:: Problem description ::
Rewrite the material from the line containing "Screen dimensions: 360x217" through the end as a JSON list of strings, one string per line, with blank lines and pictures left out.
Start
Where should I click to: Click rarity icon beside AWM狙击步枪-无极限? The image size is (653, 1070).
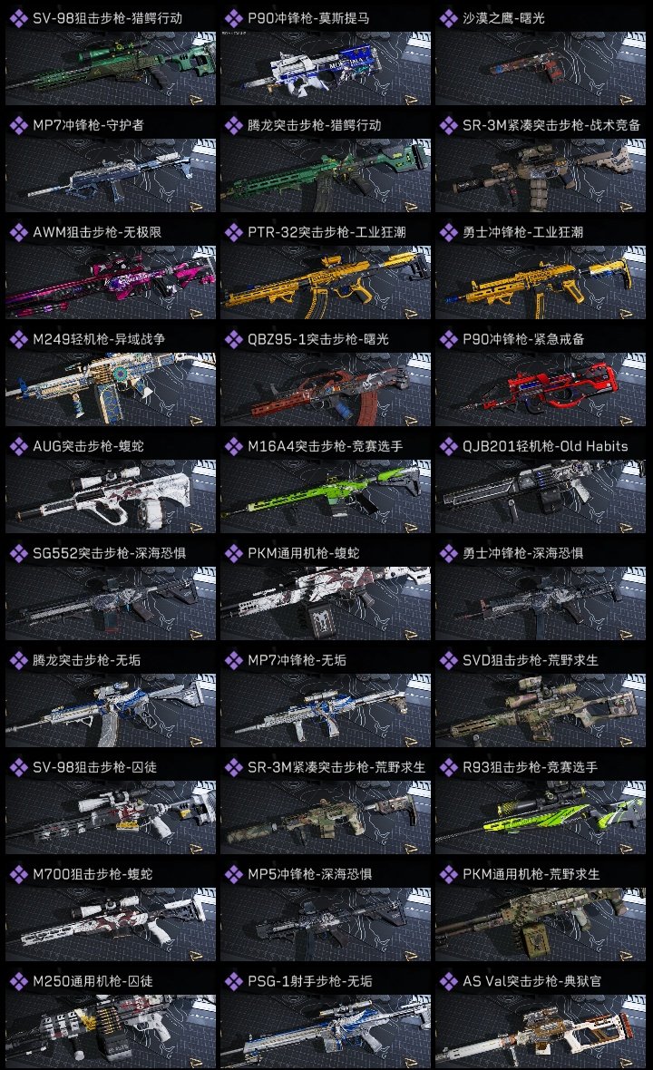point(18,232)
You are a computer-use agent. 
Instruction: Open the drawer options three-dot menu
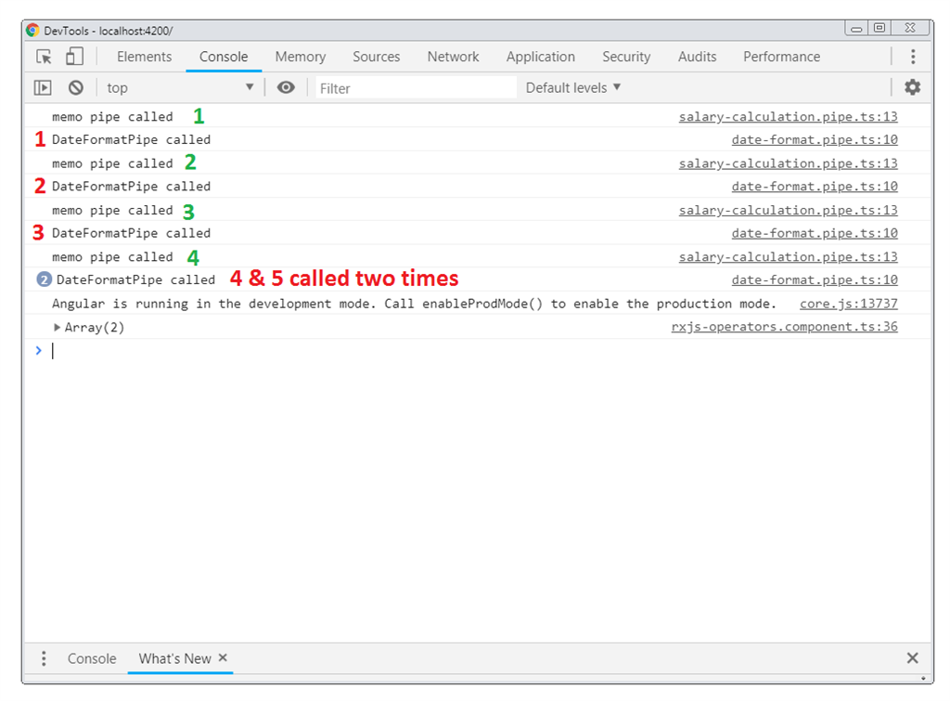pos(43,657)
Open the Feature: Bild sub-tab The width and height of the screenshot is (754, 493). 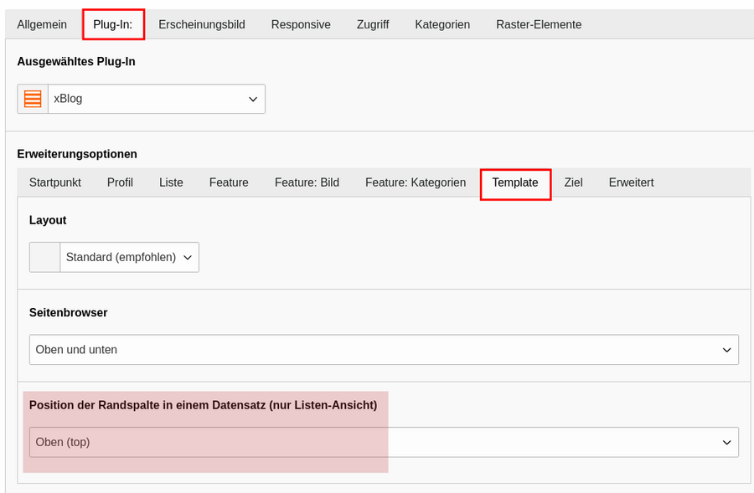[x=307, y=182]
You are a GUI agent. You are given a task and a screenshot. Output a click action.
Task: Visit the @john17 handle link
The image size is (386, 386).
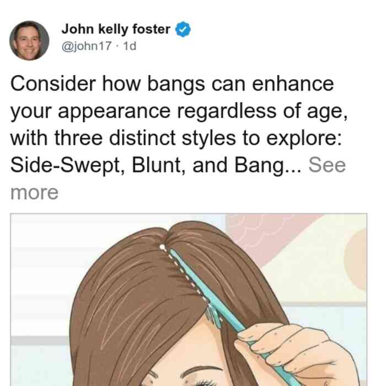click(x=87, y=46)
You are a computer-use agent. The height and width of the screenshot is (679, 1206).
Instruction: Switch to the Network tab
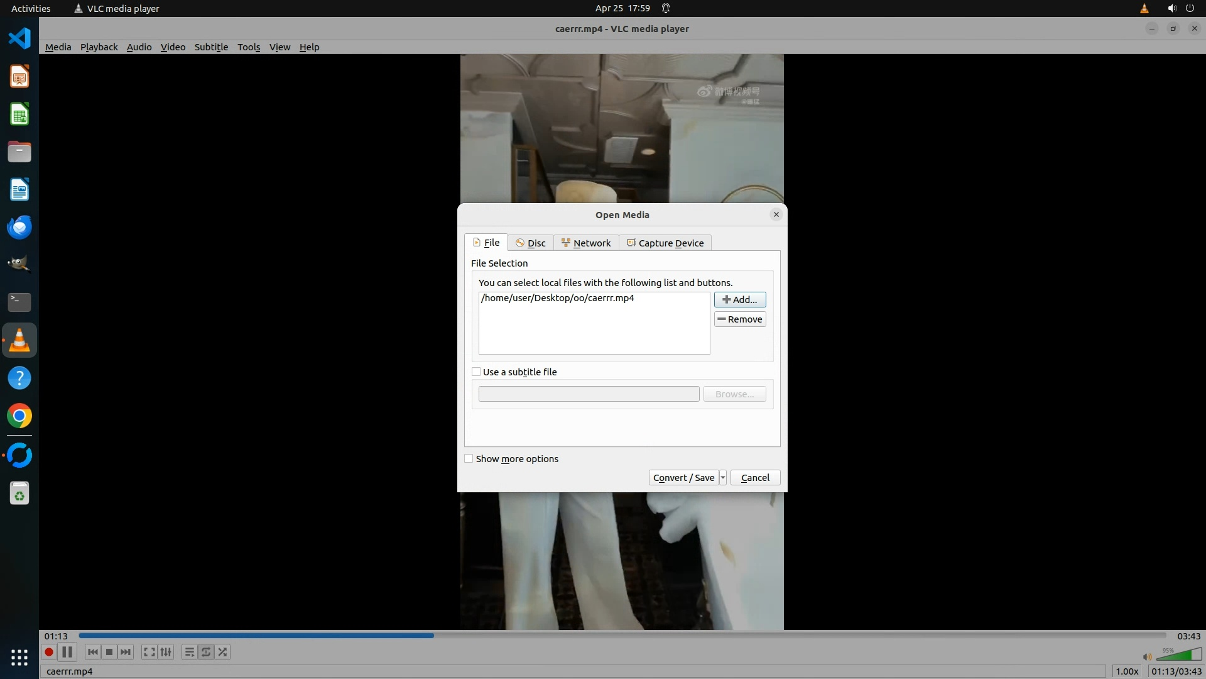pos(586,243)
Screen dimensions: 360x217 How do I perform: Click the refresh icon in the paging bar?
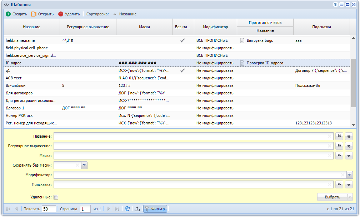click(x=127, y=209)
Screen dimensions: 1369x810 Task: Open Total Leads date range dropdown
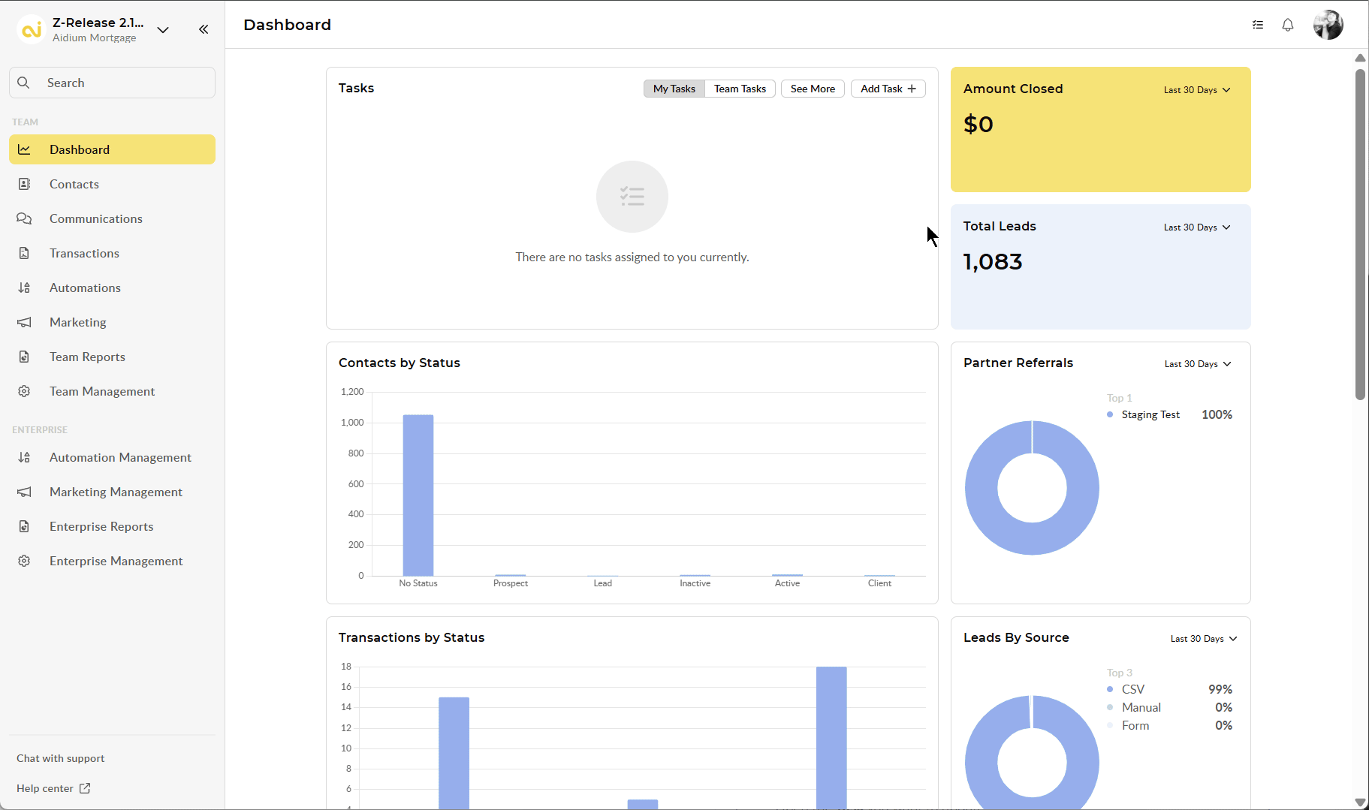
End
:: Answer for the task ::
[
  "Screen dimensions: 360x217 How do I perform: Click the refresh icon in the paging bar?",
  "click(x=127, y=209)",
  "Screen dimensions: 1369x810 Task: Open Total Leads date range dropdown"
]